__TASK OBJECTIVE__: Could you please retype all of the entries exactly as they appear?

===== DATA RECORDS =====

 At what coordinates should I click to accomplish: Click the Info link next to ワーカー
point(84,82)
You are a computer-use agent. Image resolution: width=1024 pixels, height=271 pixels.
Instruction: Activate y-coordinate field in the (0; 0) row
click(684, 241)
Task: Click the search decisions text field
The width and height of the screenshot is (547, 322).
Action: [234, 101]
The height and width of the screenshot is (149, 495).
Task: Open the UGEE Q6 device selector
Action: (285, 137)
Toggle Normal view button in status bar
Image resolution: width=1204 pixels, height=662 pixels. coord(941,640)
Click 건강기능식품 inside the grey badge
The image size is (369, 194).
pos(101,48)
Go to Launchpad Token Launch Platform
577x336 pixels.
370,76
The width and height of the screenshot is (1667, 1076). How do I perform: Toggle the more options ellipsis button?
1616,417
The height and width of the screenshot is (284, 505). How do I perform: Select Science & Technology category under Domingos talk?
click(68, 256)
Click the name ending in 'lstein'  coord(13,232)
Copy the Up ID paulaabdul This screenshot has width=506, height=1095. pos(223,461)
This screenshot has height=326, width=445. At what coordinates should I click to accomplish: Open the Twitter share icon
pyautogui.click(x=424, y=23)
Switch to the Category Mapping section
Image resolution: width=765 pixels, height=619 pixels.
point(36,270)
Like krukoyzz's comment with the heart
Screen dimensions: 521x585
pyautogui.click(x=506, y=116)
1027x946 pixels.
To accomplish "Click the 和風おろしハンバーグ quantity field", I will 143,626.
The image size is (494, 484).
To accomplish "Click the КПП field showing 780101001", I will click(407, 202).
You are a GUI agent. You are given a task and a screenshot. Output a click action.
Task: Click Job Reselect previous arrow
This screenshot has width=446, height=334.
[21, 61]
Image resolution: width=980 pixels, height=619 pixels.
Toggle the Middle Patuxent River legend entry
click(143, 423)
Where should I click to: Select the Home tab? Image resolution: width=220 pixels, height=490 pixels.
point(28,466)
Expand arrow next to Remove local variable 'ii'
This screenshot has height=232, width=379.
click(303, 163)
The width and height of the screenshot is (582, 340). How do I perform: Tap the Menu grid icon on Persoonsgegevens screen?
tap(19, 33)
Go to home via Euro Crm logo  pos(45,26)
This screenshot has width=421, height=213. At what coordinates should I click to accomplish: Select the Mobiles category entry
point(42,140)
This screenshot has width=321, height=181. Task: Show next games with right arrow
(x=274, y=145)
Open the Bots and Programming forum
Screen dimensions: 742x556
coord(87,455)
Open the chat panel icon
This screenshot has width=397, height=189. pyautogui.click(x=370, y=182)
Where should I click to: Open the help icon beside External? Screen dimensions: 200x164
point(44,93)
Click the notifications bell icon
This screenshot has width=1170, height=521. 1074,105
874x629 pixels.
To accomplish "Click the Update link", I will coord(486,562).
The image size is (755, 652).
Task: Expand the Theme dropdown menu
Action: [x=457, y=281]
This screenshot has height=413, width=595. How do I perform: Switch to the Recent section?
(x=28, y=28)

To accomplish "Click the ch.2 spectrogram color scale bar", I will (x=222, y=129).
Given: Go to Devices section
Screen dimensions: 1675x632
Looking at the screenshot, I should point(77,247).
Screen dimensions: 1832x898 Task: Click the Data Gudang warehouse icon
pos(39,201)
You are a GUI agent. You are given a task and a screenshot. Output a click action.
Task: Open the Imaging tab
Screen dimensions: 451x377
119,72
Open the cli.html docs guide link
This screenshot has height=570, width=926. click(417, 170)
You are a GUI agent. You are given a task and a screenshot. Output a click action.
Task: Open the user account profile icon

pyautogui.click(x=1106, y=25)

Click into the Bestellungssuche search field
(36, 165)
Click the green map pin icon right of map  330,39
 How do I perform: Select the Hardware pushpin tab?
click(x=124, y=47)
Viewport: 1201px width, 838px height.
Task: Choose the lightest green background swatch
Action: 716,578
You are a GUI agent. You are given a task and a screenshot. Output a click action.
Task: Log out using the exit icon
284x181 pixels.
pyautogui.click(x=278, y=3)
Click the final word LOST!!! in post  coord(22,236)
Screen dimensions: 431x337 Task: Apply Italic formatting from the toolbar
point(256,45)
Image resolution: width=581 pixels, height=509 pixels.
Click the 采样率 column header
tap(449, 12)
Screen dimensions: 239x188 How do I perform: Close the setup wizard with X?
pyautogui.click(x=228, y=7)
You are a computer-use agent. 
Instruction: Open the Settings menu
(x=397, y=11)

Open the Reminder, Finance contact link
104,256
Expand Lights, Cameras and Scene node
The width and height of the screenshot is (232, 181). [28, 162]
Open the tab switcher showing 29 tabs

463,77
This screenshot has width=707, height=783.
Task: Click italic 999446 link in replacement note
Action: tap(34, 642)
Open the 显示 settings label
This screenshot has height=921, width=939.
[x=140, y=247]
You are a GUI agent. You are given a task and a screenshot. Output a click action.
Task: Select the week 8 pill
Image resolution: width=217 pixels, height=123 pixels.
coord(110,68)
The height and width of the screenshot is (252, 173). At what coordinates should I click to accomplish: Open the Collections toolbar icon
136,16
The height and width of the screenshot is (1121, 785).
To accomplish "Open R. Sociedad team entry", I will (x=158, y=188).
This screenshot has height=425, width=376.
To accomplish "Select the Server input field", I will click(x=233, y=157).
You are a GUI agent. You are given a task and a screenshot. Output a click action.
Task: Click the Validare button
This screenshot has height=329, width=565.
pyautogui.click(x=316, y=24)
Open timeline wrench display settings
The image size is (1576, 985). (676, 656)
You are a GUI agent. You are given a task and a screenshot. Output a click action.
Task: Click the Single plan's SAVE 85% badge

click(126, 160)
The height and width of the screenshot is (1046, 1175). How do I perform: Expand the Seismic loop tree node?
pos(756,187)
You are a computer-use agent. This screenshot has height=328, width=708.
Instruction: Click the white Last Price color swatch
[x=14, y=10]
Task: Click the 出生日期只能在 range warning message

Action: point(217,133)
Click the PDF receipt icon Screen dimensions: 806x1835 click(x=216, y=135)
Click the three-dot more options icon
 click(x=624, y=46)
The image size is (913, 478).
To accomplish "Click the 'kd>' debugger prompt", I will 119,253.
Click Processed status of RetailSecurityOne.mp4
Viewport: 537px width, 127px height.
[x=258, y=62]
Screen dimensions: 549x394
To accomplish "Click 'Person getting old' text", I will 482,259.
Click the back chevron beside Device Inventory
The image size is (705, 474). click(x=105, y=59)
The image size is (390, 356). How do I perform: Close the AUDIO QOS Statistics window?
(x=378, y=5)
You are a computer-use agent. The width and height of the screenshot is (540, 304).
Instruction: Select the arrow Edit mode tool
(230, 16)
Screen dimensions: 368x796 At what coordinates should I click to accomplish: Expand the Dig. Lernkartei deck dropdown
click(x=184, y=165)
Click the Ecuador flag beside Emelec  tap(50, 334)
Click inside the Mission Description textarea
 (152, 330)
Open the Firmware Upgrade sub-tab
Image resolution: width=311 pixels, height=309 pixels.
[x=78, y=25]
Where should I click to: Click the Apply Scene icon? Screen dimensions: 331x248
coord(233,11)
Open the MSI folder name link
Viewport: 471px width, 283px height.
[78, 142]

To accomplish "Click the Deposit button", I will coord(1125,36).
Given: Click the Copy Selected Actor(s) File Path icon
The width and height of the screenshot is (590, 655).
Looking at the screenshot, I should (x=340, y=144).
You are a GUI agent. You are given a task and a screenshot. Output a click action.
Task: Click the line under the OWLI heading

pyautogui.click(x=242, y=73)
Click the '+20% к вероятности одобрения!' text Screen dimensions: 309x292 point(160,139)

=====

__SOLUTION TO THE EXERCISE__:
 At what coordinates should I click to accomplish: Click the Info link next to ワーカー
point(84,82)
You are a computer-use agent. Image resolution: width=1024 pixels, height=271 pixels.
Instruction: Activate y-coordinate field in the (0; 0) row
click(684, 241)
Task: Click the search decisions text field
The width and height of the screenshot is (547, 322).
Action: [234, 101]
The height and width of the screenshot is (149, 495).
Task: Open the UGEE Q6 device selector
Action: (285, 137)
Toggle Normal view button in status bar
Image resolution: width=1204 pixels, height=662 pixels. coord(941,640)
Click 건강기능식품 inside the grey badge
The image size is (369, 194).
pos(101,48)
Go to Launchpad Token Launch Platform
577x336 pixels.
370,76
The width and height of the screenshot is (1667, 1076). How do I perform: Toggle the more options ellipsis button?
1616,417
The height and width of the screenshot is (284, 505). How do I perform: Select Science & Technology category under Domingos talk?
click(68, 256)
Click the name ending in 'lstein'  coord(13,232)
Copy the Up ID paulaabdul This screenshot has width=506, height=1095. pos(223,461)
This screenshot has height=326, width=445. At what coordinates should I click to accomplish: Open the Twitter share icon
pyautogui.click(x=424, y=23)
Switch to the Category Mapping section
Image resolution: width=765 pixels, height=619 pixels.
point(36,270)
Like krukoyzz's comment with the heart
Screen dimensions: 521x585
pyautogui.click(x=506, y=116)
1027x946 pixels.
To accomplish "Click the 和風おろしハンバーグ quantity field", I will 143,626.
The image size is (494, 484).
To accomplish "Click the КПП field showing 780101001", I will click(407, 202).
You are a GUI agent. You are given a task and a screenshot. Output a click action.
Task: Click Job Reselect previous arrow
This screenshot has width=446, height=334.
[21, 61]
Image resolution: width=980 pixels, height=619 pixels.
Toggle the Middle Patuxent River legend entry
click(143, 423)
Where should I click to: Select the Home tab? Image resolution: width=220 pixels, height=490 pixels.
point(28,466)
Expand arrow next to Remove local variable 'ii'
This screenshot has height=232, width=379.
click(303, 163)
The width and height of the screenshot is (582, 340). How do I perform: Tap the Menu grid icon on Persoonsgegevens screen?
tap(19, 33)
Go to home via Euro Crm logo  pos(45,26)
This screenshot has width=421, height=213. At what coordinates should I click to accomplish: Select the Mobiles category entry
point(42,140)
This screenshot has width=321, height=181. Task: Show next games with right arrow
(x=274, y=145)
Open the Bots and Programming forum
Screen dimensions: 742x556
coord(87,455)
Open the chat panel icon
This screenshot has width=397, height=189. pyautogui.click(x=370, y=182)
Where should I click to: Open the help icon beside External? Screen dimensions: 200x164
point(44,93)
Click the notifications bell icon
This screenshot has width=1170, height=521. 1074,105
874x629 pixels.
To accomplish "Click the Update link", I will coord(486,562).
The image size is (755, 652).
Task: Expand the Theme dropdown menu
Action: [x=457, y=281]
This screenshot has height=413, width=595. How do I perform: Switch to the Recent section?
(x=28, y=28)

To accomplish "Click the ch.2 spectrogram color scale bar", I will (x=222, y=129).
Given: Go to Devices section
Screen dimensions: 1675x632
Looking at the screenshot, I should point(77,247).
Screen dimensions: 1832x898 Task: Click the Data Gudang warehouse icon
pos(39,201)
You are a GUI agent. You are given a task and a screenshot. Output a click action.
Task: Open the Imaging tab
Screen dimensions: 451x377
119,72
Open the cli.html docs guide link
This screenshot has height=570, width=926. click(417, 170)
You are a GUI agent. You are given a task and a screenshot. Output a click action.
Task: Open the user account profile icon

pyautogui.click(x=1106, y=25)

Click into the Bestellungssuche search field
(36, 165)
Click the green map pin icon right of map  330,39
 How do I perform: Select the Hardware pushpin tab?
click(x=124, y=47)
Viewport: 1201px width, 838px height.
Task: Choose the lightest green background swatch
Action: 716,578
You are a GUI agent. You are given a task and a screenshot. Output a click action.
Task: Log out using the exit icon
284x181 pixels.
pyautogui.click(x=278, y=3)
Click the final word LOST!!! in post  coord(22,236)
Screen dimensions: 431x337 Task: Apply Italic formatting from the toolbar
point(256,45)
Image resolution: width=581 pixels, height=509 pixels.
Click the 采样率 column header
tap(449, 12)
Screen dimensions: 239x188 How do I perform: Close the setup wizard with X?
pyautogui.click(x=228, y=7)
You are a computer-use agent. 
Instruction: Open the Settings menu
(x=397, y=11)

Open the Reminder, Finance contact link
104,256
Expand Lights, Cameras and Scene node
The width and height of the screenshot is (232, 181). [28, 162]
Open the tab switcher showing 29 tabs

463,77
This screenshot has width=707, height=783.
Task: Click italic 999446 link in replacement note
Action: tap(34, 642)
Open the 显示 settings label
This screenshot has height=921, width=939.
[x=140, y=247]
You are a GUI agent. You are given a task and a screenshot. Output a click action.
Task: Select the week 8 pill
Image resolution: width=217 pixels, height=123 pixels.
coord(110,68)
The height and width of the screenshot is (252, 173). At what coordinates should I click to accomplish: Open the Collections toolbar icon
136,16
The height and width of the screenshot is (1121, 785).
To accomplish "Open R. Sociedad team entry", I will (x=158, y=188).
This screenshot has height=425, width=376.
To accomplish "Select the Server input field", I will click(x=233, y=157).
You are a GUI agent. You are given a task and a screenshot. Output a click action.
Task: Click the Validare button
This screenshot has height=329, width=565.
pyautogui.click(x=316, y=24)
Open timeline wrench display settings
The image size is (1576, 985). (676, 656)
You are a GUI agent. You are given a task and a screenshot. Output a click action.
Task: Click the Single plan's SAVE 85% badge

click(126, 160)
The height and width of the screenshot is (1046, 1175). How do I perform: Expand the Seismic loop tree node?
pos(756,187)
You are a computer-use agent. This screenshot has height=328, width=708.
Instruction: Click the white Last Price color swatch
[x=14, y=10]
Task: Click the 出生日期只能在 range warning message

Action: point(217,133)
Click the PDF receipt icon Screen dimensions: 806x1835 click(x=216, y=135)
Click the three-dot more options icon
 click(x=624, y=46)
The image size is (913, 478).
To accomplish "Click the 'kd>' debugger prompt", I will 119,253.
Click Processed status of RetailSecurityOne.mp4
Viewport: 537px width, 127px height.
[x=258, y=62]
Screen dimensions: 549x394
To accomplish "Click 'Person getting old' text", I will 482,259.
Click the back chevron beside Device Inventory
The image size is (705, 474). click(x=105, y=59)
The image size is (390, 356). How do I perform: Close the AUDIO QOS Statistics window?
(x=378, y=5)
You are a computer-use agent. The width and height of the screenshot is (540, 304).
Instruction: Select the arrow Edit mode tool
(230, 16)
Screen dimensions: 368x796 At what coordinates should I click to accomplish: Expand the Dig. Lernkartei deck dropdown
click(x=184, y=165)
Click the Ecuador flag beside Emelec  tap(50, 334)
Click inside the Mission Description textarea
 (152, 330)
Open the Firmware Upgrade sub-tab
Image resolution: width=311 pixels, height=309 pixels.
[x=78, y=25]
Where should I click to: Click the Apply Scene icon? Screen dimensions: 331x248
coord(233,11)
Open the MSI folder name link
Viewport: 471px width, 283px height.
[78, 142]

To accomplish "Click the Deposit button", I will coord(1125,36).
Given: Click the Copy Selected Actor(s) File Path icon
The width and height of the screenshot is (590, 655).
Looking at the screenshot, I should (x=340, y=144).
You are a GUI agent. You are given a task and a screenshot. Output a click action.
Task: Click the line under the OWLI heading

pyautogui.click(x=242, y=73)
Click the '+20% к вероятности одобрения!' text Screen dimensions: 309x292 point(160,139)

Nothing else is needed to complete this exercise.